Going up against Kenley Jansen - at that time, still one of the most feared closers in the majors - things looked bleak, especially after David Peralta and Ketel Marte grounded out. That left Arizona down to their final out, trailing by three with the bases empty, and a Win Probability of just 0.6%. But Paul Goldschmidt drew a full count walk. Then A.J. Pollock drew a full-count walk, and Chris Owings came to the plate representing the tying run. He wasn’t hanging around, and deposited the first thing he saw, a mediocre 91 mph pitch from Jansen, into the left-field bleachers for a three-run home-run, tying the game at six. We had ourselves a brand-new ballgame.
And things were just getting started. Five innings followed without either side being able to score. That, combined with the short outings by both starters, left the relief corps on each side severely taxed, and Arizona and Los Angeles were eventually worn down to their last bullpen arm standing - Wilmer Font and Fernando Salas respectively. It looked like the Dodgers would prevail, scoring off Salas in his third inning of work. But the D-backs rallied once more, tying the game up on Nick Ahmed’s RBI double into the left-center field gap. [Jake Lamb scored that run, but his dive home exacerbated the shoulder injury suffered earlier that night, diving for a pop-up in the ninth - it eventually ended his season in July]
That brought in Jeff Mathis, pinch-hitting for Salas with one out and the winning run on second-base. This switch was a role of the dice by Torey Lovullo, with Salas his final available pitcher: if Arizona hadn’t walked it off, Mathis would have ended up taking the mound for the sixteenth inning [Jeff would eventually get to make his Arizona pitching debut later in the year, on July 8, pitching the sixteenth inning there, and taking the loss against the Padres on a home-run to Wil Myers] And that was a real risk. The catcher made his major-league debut in 2005. Know how many pinch hits Mathis had before in his career before this trip to the plate? Just two. He had gone 2-for-26 off the bench, with 11 strikeouts.
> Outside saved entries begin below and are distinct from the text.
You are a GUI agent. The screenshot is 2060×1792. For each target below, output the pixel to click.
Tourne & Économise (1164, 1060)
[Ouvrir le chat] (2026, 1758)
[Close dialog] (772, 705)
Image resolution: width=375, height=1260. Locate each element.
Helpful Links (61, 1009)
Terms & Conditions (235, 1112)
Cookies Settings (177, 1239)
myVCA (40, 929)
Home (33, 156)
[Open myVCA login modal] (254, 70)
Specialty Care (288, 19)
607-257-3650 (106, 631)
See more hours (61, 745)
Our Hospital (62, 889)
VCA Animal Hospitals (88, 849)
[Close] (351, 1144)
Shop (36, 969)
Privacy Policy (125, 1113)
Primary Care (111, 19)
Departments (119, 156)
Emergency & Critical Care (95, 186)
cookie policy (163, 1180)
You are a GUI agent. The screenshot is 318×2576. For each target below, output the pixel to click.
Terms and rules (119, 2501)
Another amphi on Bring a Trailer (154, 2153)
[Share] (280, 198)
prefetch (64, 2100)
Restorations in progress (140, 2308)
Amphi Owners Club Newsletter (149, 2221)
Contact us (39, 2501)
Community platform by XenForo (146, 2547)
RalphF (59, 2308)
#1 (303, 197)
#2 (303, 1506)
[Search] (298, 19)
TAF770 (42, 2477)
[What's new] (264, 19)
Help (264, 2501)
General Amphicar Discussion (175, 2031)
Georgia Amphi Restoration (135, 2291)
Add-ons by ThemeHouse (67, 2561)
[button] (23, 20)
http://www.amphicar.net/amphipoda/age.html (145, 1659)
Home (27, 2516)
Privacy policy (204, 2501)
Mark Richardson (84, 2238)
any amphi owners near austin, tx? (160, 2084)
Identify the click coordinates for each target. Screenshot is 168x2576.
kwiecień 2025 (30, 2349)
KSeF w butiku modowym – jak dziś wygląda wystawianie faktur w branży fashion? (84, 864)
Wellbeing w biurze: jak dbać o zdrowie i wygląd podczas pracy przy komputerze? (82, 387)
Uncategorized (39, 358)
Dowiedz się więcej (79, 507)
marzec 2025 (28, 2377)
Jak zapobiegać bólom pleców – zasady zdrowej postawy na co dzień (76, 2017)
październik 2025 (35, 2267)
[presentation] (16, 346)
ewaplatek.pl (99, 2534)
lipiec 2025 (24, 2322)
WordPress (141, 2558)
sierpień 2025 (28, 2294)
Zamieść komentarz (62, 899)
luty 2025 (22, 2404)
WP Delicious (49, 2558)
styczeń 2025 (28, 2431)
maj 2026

Of course, Mathis dumped the ball almost into the same spot as Ahmed’s game-tying double, and as the clock rolled on to nearly half-past midnight in Phoenix, the latest celebration in Chase Field history got under way.
What they said
- Torey Lovullo: “It was a really, really satisfying night to come out ahead the way we did. It spoke volumes about the character of this team. I’ve talked about it now for over a year, this team doesn’t shut down. They fight, they claw, they believe…really proud of these guys tonight.”
- Chris Owings: “It was two really good at-bats before me, and just looking at his misses, kind of up and away, kind of thinking he’d need to get back in the zone, and that pitch was right where I was kind of looking. Definitely got us back in the game, and from there, the rest is history.”
- Taijuan Walker: “[Mathis] definitely didn’t want to pitch. He came in here and he had the look on his face. He didn’t want to pitch. We were pretty much like, ‘Hey, if you don’t want to pitch, get a hit.’ He did. It was awesome.”
- Jeff Mathis: “Everybody was coming in and talking about how slow [Font’s curveball] was and how you have to let it get there. It was really good advice for me coming in off the bench... Watching him over the last four innings, he was mixing it up, fastball and his curveball. He threw me the first one for a strike and I saw it pretty good. He ended up leaving the next one up and I was able to get some barrel on it.”
- Alex Boswell: “In the end, this team never quits. Who would have thought that the longest game in Chase Field history would end with a Jeff Mathis walk-off single.”